GIVEN RECORDS ▸
------------------------------------------------

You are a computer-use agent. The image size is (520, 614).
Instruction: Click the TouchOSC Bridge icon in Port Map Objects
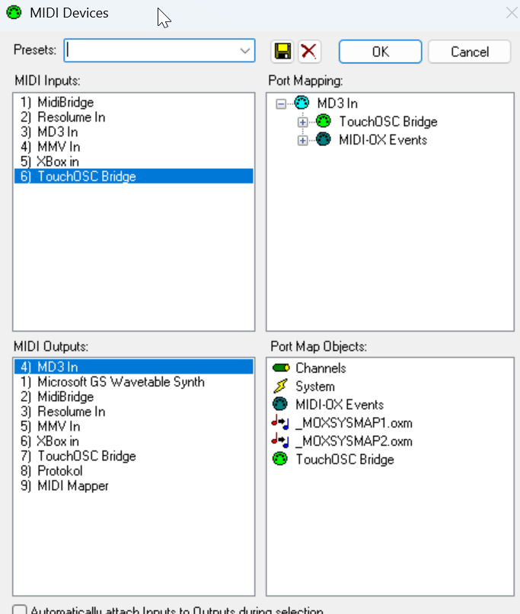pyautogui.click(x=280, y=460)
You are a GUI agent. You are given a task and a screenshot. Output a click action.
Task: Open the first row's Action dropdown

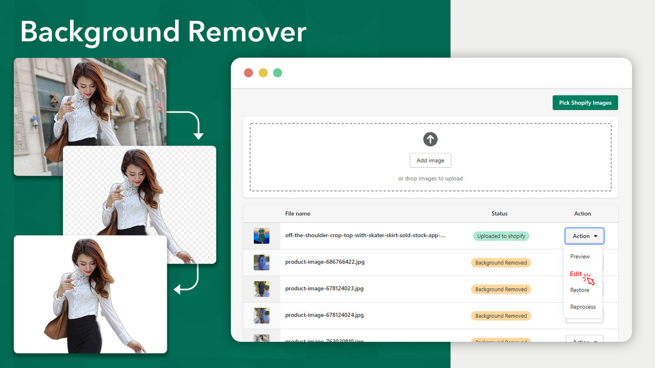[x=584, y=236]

------------------------------------------------

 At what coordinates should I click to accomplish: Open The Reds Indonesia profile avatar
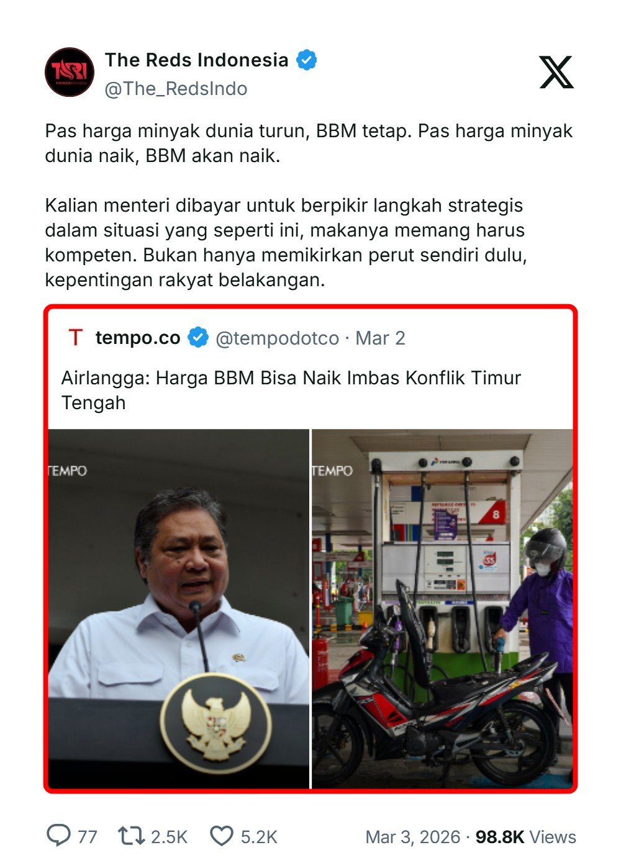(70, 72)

------------------------------------------------

WHAT IS NEEDED ▸
Copy out, in full, each line above that has the word "agent" in it.

ANSWER SECTION ▸
You are a computer-use agent. The image size is (520, 614).
You are a GUI agent. You are given a task and a screenshot. Output a click action.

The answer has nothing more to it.